▶ **To do**: Rewrite all of the records below, replacing each occurrence of "icon" with "symbol" and leaving everything else unchanged.
═════ Data records
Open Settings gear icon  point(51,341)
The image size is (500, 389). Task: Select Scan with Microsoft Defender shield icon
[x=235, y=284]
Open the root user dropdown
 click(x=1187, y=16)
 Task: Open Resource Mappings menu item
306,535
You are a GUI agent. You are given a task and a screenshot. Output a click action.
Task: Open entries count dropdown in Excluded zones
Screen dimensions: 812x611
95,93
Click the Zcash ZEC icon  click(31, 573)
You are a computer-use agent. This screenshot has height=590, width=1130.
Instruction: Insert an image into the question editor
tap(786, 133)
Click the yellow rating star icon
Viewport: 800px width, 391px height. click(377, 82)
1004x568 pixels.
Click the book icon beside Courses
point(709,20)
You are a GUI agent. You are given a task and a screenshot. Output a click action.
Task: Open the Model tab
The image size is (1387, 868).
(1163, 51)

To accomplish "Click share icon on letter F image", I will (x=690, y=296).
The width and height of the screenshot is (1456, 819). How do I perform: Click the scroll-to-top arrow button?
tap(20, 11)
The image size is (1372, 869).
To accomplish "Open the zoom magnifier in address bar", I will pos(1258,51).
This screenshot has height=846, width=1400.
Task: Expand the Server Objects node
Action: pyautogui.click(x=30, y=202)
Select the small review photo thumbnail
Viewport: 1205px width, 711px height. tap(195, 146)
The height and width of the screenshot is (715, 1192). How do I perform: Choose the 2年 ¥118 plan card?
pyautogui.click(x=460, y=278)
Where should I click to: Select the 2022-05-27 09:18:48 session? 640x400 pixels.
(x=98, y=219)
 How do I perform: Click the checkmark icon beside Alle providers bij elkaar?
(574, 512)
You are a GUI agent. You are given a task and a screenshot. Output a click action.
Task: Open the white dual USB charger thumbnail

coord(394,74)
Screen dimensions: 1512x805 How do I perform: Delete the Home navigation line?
══════════
▶ **Solution**:
Open Settings gear symbol  point(51,341)
The image size is (500, 389). Task: Select Scan with Microsoft Defender shield symbol
[x=235, y=284]
Open the root user dropdown
 click(x=1187, y=16)
 Task: Open Resource Mappings menu item
306,535
You are a GUI agent. You are given a task and a screenshot. Output a click action.
Task: Open entries count dropdown in Excluded zones
Screen dimensions: 812x611
95,93
Click the Zcash ZEC symbol  click(31, 573)
You are a computer-use agent. This screenshot has height=590, width=1130.
Instruction: Insert an image into the question editor
tap(786, 133)
Click the yellow rating star symbol
Viewport: 800px width, 391px height. click(377, 82)
1004x568 pixels.
Click the book symbol beside Courses
point(709,20)
You are a GUI agent. You are given a task and a screenshot. Output a click action.
Task: Open the Model tab
The image size is (1387, 868).
(1163, 51)

To accomplish "Click share symbol on letter F image", I will (x=690, y=296).
The width and height of the screenshot is (1456, 819). How do I perform: Click the scroll-to-top arrow button?
tap(20, 11)
The image size is (1372, 869).
To accomplish "Open the zoom magnifier in address bar", I will pos(1258,51).
This screenshot has height=846, width=1400.
Task: Expand the Server Objects node
Action: pyautogui.click(x=30, y=202)
Select the small review photo thumbnail
Viewport: 1205px width, 711px height. tap(195, 146)
The height and width of the screenshot is (715, 1192). How do I perform: Choose the 2年 ¥118 plan card?
pyautogui.click(x=460, y=278)
Where should I click to: Select the 2022-05-27 09:18:48 session? 640x400 pixels.
(x=98, y=219)
 How do I perform: Click the checkmark symbol beside Alle providers bij elkaar?
(574, 512)
You are a GUI agent. You are given a task and a screenshot. Output a click action.
Task: Open the white dual USB charger thumbnail

coord(394,74)
Screen dimensions: 1512x805 How do I perform: Delete the Home navigation line?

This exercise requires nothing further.